> EXERCISE OBJECTIVE
Line by line, set down the records below from the first line through the line containing "You are a computer-use". Omit the pictures.

> EXCERPTED RECORDS
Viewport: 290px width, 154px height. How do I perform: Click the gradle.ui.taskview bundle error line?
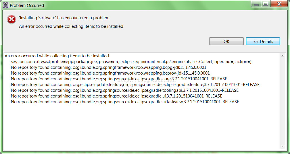click(125, 102)
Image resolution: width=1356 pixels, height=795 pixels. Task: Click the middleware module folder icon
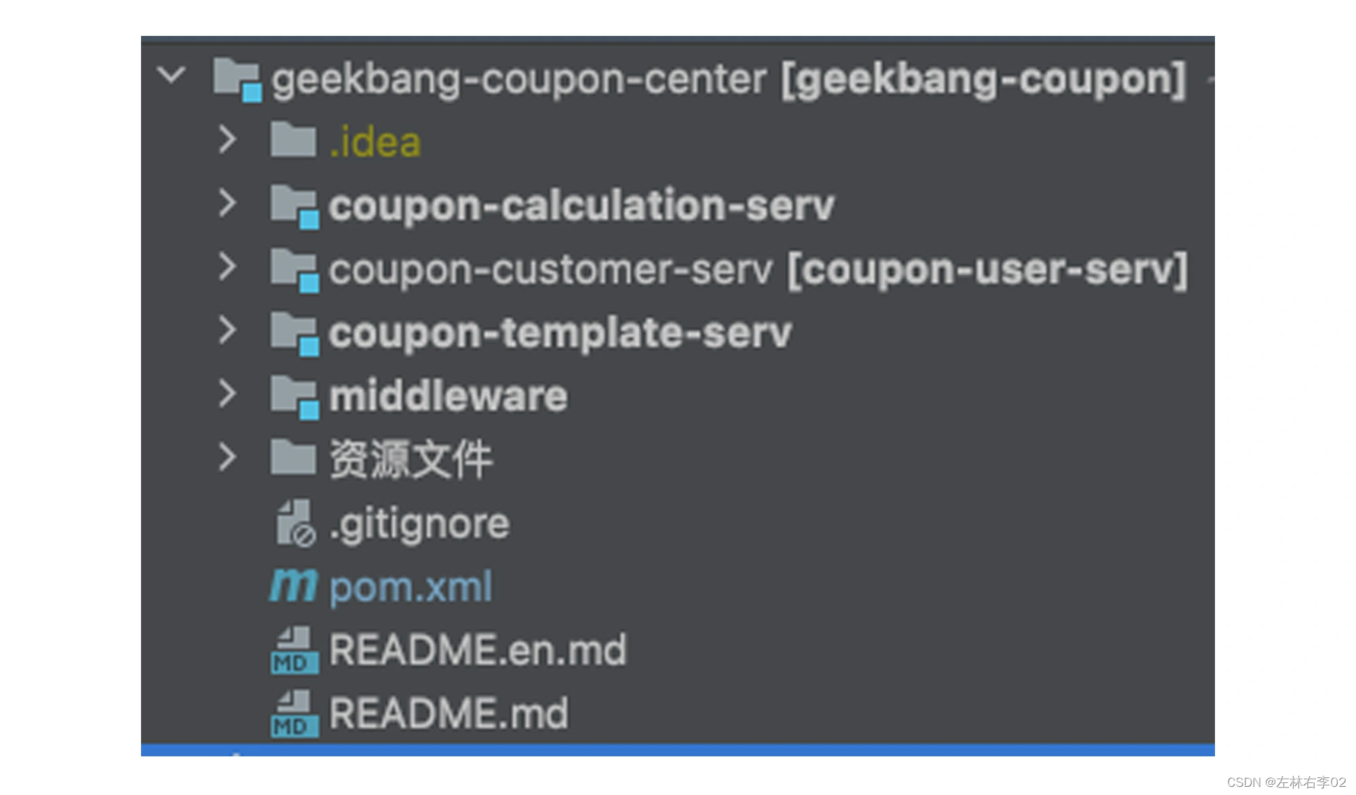click(295, 396)
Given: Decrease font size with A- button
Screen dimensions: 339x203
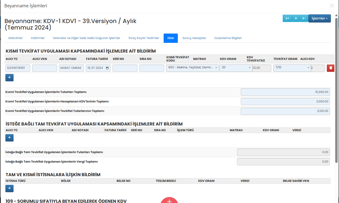Looking at the screenshot, I should tap(304, 18).
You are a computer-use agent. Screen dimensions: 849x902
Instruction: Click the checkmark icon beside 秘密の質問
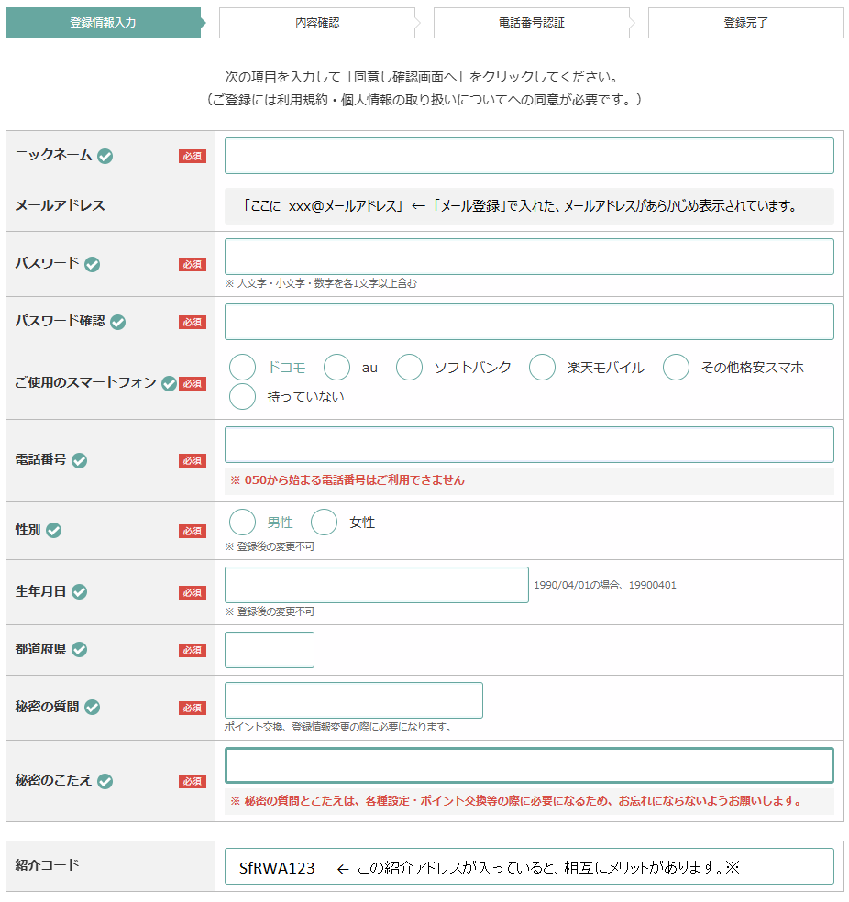93,708
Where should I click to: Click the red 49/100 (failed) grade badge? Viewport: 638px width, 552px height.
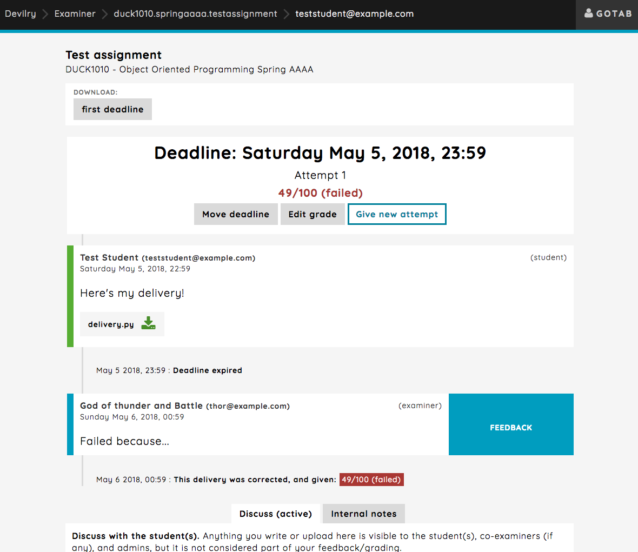click(371, 479)
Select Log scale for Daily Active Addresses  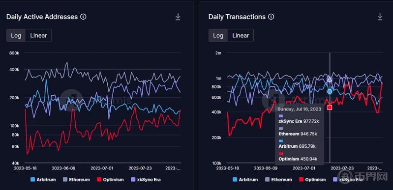(x=16, y=35)
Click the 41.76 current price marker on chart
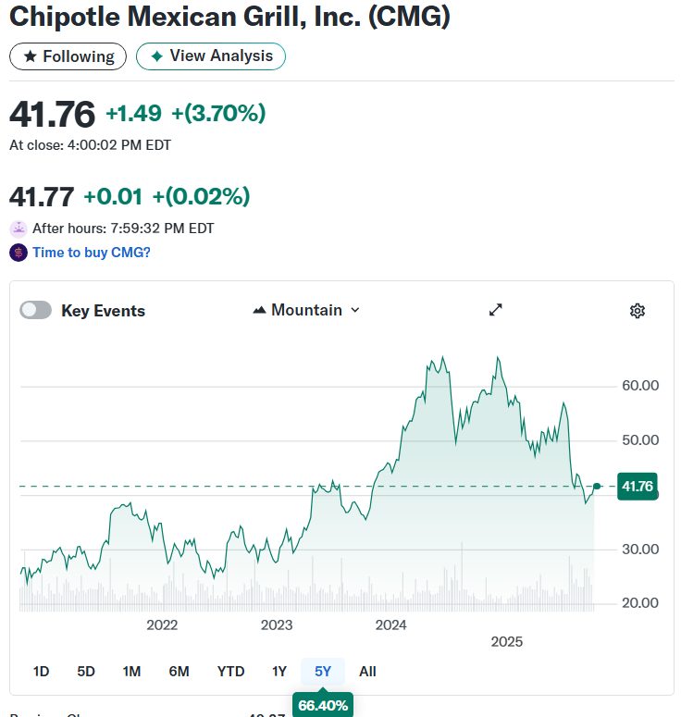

> TASK RESPONSE
Viewport: 290px width, 154px height. How do I perform: Click the gradle.ui.taskview bundle error line?
click(125, 102)
Image resolution: width=1356 pixels, height=795 pixels. Task: Click the middleware module folder icon
click(295, 396)
Given: Decrease font size with A- button
Screen dimensions: 339x203
Looking at the screenshot, I should tap(304, 18).
You are a computer-use agent. Screen dimensions: 849x902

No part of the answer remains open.